The objective of the study was to evaluate the control of dyslipidemia in patients with T2DM and BMI below 30 that were submitted to the laparoscopic ileal interposition associated to sleeve gastrectomy.


An observational transversal study was performed in a tertiary care hospital, between June 2005 and August 2007. Mean follow-up was 24.5 months (range 12–38). The procedure was performed in 72 patients: 51 were men and 21 were women. Mean age was 53.1 years (38–66). Mean BMI was 27 kg/m2 (22.1–29.4). Mean duration of T2DM was 10.5 years (3–22). Mean HbA1c was 8.5%. Hypercholesterolemia was diagnosed in 68% of the patients and hypertriglyceridemia in 63.9%.

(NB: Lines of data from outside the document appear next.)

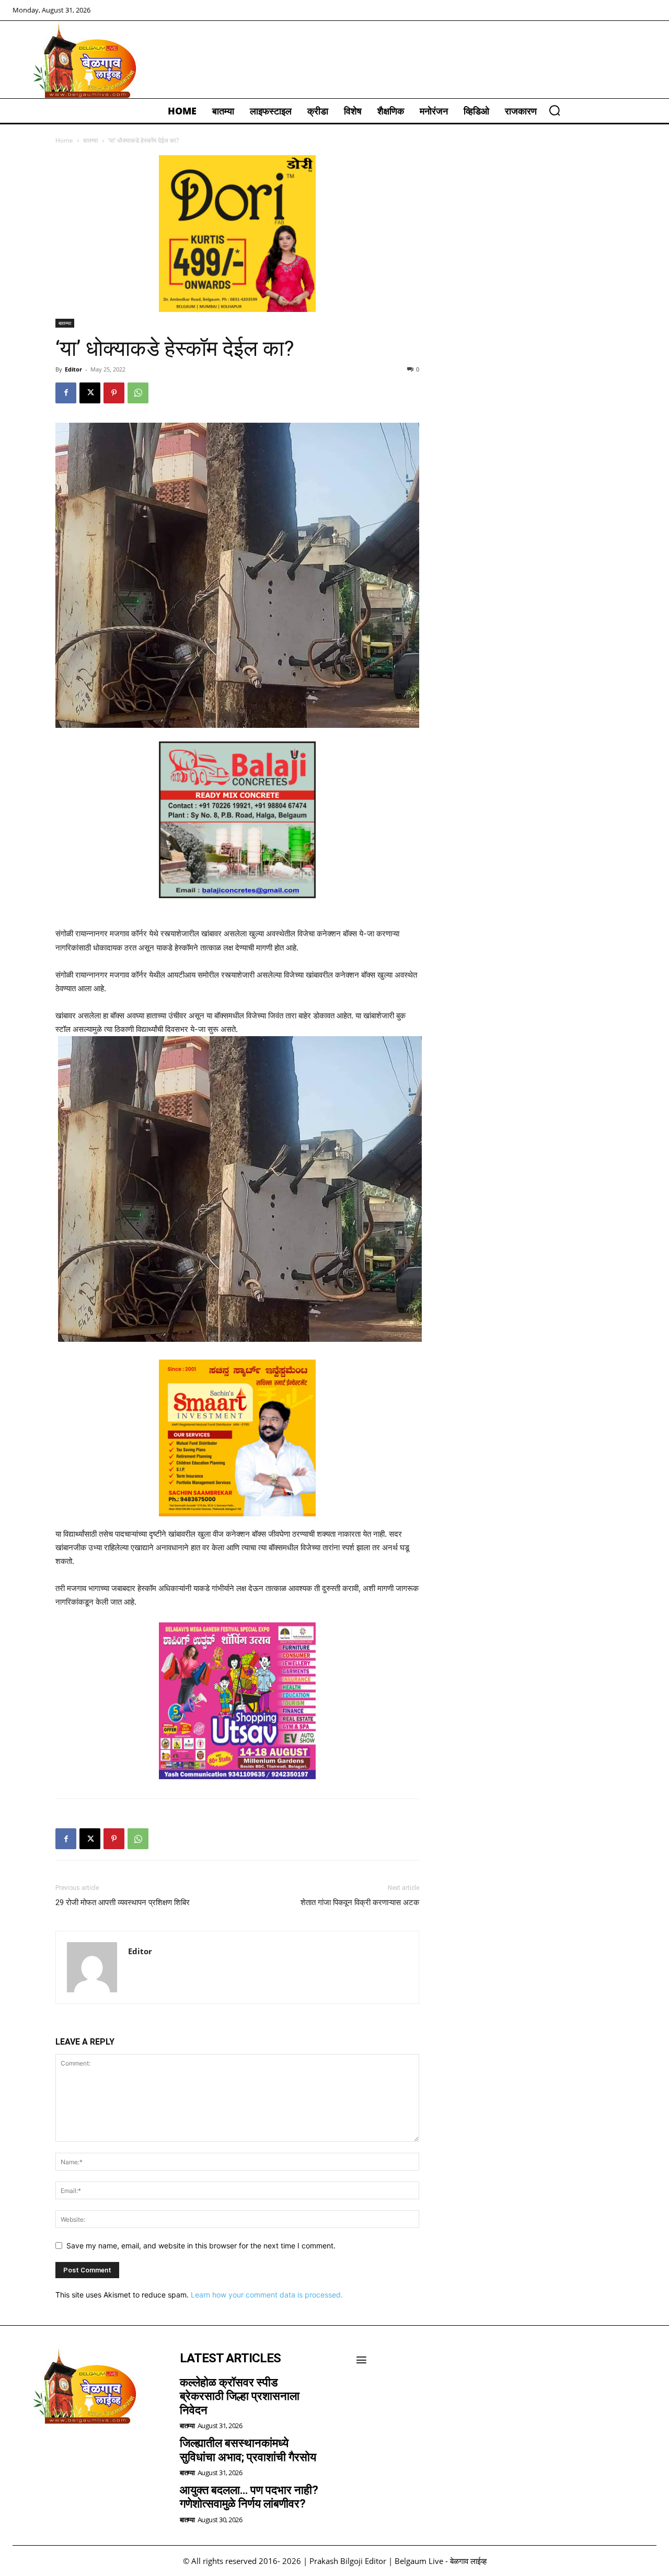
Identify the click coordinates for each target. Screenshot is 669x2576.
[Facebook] (65, 392)
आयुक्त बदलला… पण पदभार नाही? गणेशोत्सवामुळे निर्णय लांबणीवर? (249, 2497)
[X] (89, 392)
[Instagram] (52, 2451)
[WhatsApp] (138, 392)
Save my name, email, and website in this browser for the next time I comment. (201, 2245)
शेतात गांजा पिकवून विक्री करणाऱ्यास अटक (360, 1902)
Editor (73, 369)
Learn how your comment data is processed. (267, 2294)
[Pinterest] (113, 392)
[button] (554, 110)
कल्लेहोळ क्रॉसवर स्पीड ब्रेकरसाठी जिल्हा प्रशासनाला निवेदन (239, 2396)
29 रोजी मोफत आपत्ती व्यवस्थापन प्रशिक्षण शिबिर (122, 1902)
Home (64, 140)
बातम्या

Mean postoperative BMI was 21.2.kg/m2 (17–26.7). Mean postoperative HbA1c was 6.1%, ranging 4.4% to 8.3%. Overall, 86.1% of the patients achieved an adequate glycemic control (HbA1c < 7) without anti-diabetic medication. HbA1c below 6 was achieved by 50%, 36.1% had HbA1c between 6 and 7, and 13.9% had HbA1c above 7. Total hypercholesterolemia was normalized in 91.8% and hypertriglyceridemia in 89.1% of patients. Low-density lipoprotein below 100 mg/dl was seen in 85.7%.


The laparoscopic ileal interposition associated to sleeve gastrectomy was an effective operation for the regression of dyslipidemia and T2DM in a non-obese population.